E uma dessas conquistas teve sua própria carreira brilhante à frente. ‘Eu só lembro de me acordar de manhã no quarto de um amigo com a pior ressaca e, ao meu lado, essa estrela chamada Marilyn Monroe.’

Susan e David Niven, vencedores do Oscar de 1958

Mas o trabalhou proporcionou outra saída, e Niven era orgulhoso de seu profissionalismo, mesmo enquanto estava em desespero. ‘Em 40 anos nunca cheguei atrasado ou bêbado. E eles me pagam o suficiente, então o mínimo que posso fazer é chegar sóbrio, estar no tempo certo e conhecer as falas.’

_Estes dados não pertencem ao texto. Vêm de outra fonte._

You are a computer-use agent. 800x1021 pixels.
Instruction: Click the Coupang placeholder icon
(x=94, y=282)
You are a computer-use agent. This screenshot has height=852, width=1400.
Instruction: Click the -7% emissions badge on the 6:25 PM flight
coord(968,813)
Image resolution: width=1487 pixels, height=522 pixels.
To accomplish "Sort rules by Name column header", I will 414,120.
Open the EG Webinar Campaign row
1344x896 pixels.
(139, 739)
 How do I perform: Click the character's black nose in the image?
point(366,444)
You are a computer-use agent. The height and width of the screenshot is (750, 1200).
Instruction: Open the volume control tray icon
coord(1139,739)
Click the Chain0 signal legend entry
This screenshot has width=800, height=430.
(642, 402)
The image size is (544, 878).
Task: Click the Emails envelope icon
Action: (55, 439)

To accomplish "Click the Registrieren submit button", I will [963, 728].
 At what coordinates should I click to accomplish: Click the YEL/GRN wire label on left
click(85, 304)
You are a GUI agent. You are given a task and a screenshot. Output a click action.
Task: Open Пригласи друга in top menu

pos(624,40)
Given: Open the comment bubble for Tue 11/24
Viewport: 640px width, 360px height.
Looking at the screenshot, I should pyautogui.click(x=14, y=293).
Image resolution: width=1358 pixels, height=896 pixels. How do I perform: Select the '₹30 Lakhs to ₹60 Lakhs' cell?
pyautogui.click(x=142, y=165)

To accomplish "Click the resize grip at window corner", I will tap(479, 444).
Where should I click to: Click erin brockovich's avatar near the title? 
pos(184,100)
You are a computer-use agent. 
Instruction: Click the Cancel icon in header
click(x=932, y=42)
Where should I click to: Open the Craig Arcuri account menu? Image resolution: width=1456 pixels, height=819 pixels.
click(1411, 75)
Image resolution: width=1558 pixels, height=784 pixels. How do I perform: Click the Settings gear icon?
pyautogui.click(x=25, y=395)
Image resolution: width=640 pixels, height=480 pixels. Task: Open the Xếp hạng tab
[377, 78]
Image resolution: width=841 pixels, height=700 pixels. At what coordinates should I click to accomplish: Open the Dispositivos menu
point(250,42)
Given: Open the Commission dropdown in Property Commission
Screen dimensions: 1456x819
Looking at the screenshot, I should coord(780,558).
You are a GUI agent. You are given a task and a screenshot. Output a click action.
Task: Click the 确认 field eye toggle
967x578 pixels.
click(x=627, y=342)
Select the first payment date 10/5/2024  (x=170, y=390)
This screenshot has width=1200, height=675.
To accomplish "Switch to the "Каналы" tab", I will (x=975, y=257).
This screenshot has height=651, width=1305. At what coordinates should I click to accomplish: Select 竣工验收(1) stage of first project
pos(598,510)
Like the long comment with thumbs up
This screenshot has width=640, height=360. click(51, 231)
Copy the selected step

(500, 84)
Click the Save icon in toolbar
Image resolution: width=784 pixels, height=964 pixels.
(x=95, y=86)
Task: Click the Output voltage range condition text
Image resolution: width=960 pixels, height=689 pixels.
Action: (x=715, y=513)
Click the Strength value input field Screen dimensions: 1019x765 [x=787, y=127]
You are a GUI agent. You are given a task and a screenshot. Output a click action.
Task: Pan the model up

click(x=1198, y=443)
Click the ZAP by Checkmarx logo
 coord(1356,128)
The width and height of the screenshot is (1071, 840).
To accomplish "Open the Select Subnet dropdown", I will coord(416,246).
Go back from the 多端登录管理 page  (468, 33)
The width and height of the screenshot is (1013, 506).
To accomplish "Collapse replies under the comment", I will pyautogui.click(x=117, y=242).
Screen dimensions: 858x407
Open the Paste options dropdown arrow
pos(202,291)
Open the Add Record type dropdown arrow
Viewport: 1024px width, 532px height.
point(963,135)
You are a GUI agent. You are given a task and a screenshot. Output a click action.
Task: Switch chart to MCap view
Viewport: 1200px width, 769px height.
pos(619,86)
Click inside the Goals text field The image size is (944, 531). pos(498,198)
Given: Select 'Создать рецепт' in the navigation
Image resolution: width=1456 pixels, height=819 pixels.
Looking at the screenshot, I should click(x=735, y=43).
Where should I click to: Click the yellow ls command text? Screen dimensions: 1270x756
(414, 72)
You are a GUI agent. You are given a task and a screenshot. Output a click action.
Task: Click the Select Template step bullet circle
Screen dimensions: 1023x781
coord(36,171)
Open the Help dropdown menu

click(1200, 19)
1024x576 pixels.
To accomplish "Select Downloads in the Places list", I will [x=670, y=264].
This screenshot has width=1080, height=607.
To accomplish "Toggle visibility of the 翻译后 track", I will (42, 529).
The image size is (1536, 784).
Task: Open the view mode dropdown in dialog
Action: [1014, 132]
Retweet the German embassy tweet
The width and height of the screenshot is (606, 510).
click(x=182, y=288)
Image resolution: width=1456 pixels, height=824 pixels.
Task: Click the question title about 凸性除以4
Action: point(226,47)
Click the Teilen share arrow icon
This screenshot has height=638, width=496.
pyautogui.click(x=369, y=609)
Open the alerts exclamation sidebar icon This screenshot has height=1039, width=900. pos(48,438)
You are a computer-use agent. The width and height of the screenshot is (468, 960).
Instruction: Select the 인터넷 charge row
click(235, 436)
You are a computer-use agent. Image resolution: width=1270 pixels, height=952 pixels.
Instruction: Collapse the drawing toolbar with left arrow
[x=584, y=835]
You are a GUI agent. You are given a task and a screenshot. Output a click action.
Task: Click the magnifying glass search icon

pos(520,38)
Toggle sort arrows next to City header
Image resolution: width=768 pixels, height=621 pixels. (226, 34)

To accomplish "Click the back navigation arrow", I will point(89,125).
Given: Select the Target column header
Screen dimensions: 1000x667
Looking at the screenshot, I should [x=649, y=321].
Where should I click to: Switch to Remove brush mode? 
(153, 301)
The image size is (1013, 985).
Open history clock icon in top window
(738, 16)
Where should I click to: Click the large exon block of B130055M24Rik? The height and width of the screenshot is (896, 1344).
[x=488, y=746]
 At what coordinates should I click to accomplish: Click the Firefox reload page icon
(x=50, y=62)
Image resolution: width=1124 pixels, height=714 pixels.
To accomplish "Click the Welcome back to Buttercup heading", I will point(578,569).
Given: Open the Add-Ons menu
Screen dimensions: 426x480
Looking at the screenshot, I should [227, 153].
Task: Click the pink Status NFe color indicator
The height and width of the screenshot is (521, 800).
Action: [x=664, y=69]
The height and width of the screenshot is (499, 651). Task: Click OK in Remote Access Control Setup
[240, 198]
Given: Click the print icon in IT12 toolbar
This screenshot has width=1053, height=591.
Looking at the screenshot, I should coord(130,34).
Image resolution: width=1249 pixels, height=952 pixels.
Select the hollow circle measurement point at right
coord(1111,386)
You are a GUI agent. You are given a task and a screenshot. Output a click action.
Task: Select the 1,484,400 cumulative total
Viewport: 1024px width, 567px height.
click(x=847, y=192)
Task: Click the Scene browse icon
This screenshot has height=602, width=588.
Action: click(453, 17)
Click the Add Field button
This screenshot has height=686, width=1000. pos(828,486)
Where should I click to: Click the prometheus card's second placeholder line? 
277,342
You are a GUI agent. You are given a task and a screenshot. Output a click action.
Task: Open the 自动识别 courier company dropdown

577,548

As experiências da guerra lhe ensinaram a manter o controle mesmo sobre pressão. E durante o resto de sua vida, incluindo um infeliz segundo casamento com a modelo Hjordis Paulina Tersmeden e sua última doença debilitante, ele manteve o controle.

‘Vejo que o meu propósito na vida é fazer dele um lugar mais feliz para se estar.’ E é só agora que estamos descobrindo o quanto David Niven ficou escondido para alcançar esse objetivo.

Fonte: dailymail

Obs1.: O ator faleceu em 29 de julho de 1983, aos 73 anos, de esclerose Lateral Amiotrófica, doença que sofreu durante três anos. Ele não conseguiu completar as memórias passadas a Munn que mesmo assim resolveu lançar o livro com as informações obtidas.

Obs2: Infelizmente o livro de Michael Munn, “David Niven: The Man Behind the Balloon” (O Homem por trás do balão, numa tradução livre) não foi lançado no Brasil, mas pode ser adquirido a Amazon.